▸ PROBLEM STATEMENT
Turn the data into a numbered list, starting at the line containing "Given: Share Наталья" and ending at the last line of the data, with both ends included. Leave out blank lines and pictures.

▸ RECORDS SUPPLIED
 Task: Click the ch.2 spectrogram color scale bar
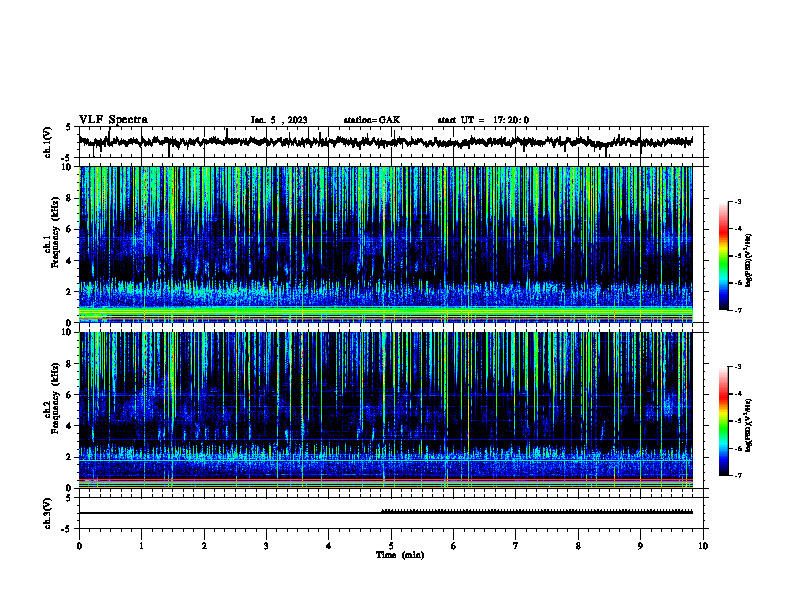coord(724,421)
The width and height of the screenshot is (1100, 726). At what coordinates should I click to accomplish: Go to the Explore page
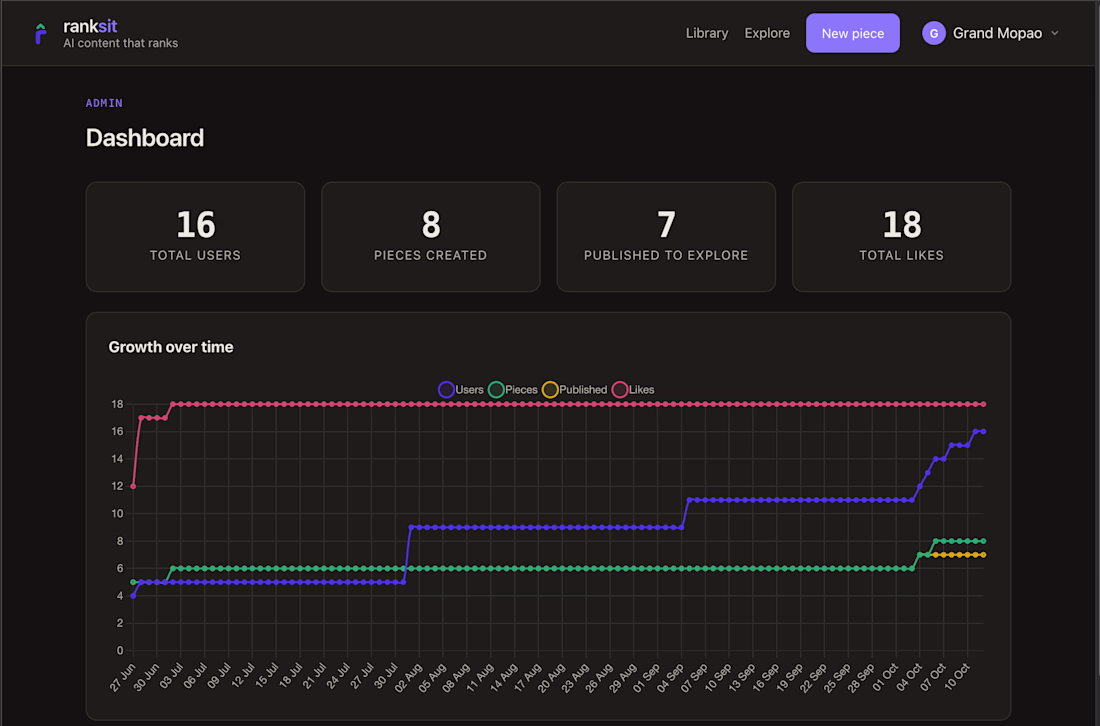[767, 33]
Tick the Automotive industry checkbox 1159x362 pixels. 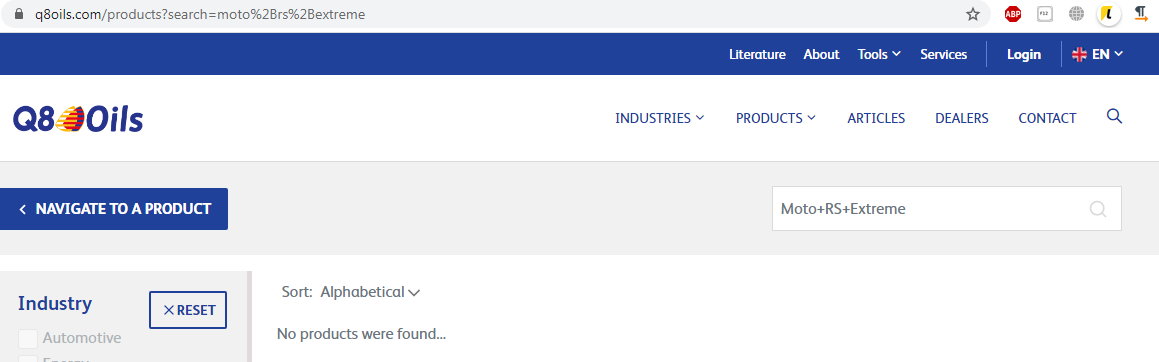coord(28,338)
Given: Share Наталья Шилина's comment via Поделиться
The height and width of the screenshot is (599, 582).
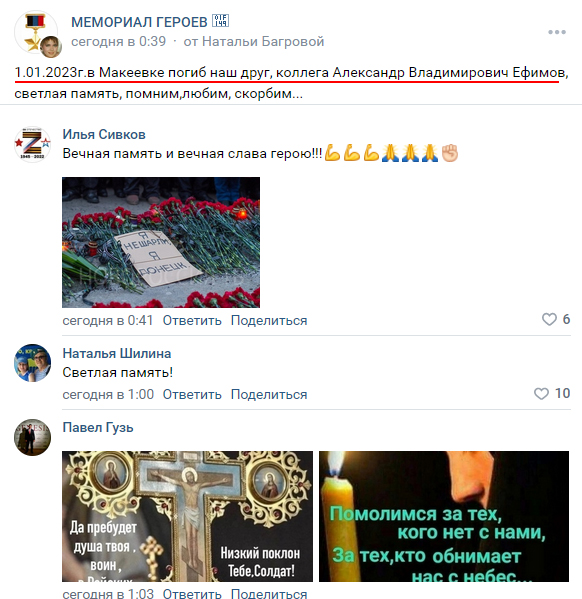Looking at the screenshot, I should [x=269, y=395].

▸ SOLUTION TO THIS EXERCISE
1. Given: Share Наталья Шилина's comment via Поделиться
2. The height and width of the screenshot is (599, 582).
3. Looking at the screenshot, I should [x=269, y=395].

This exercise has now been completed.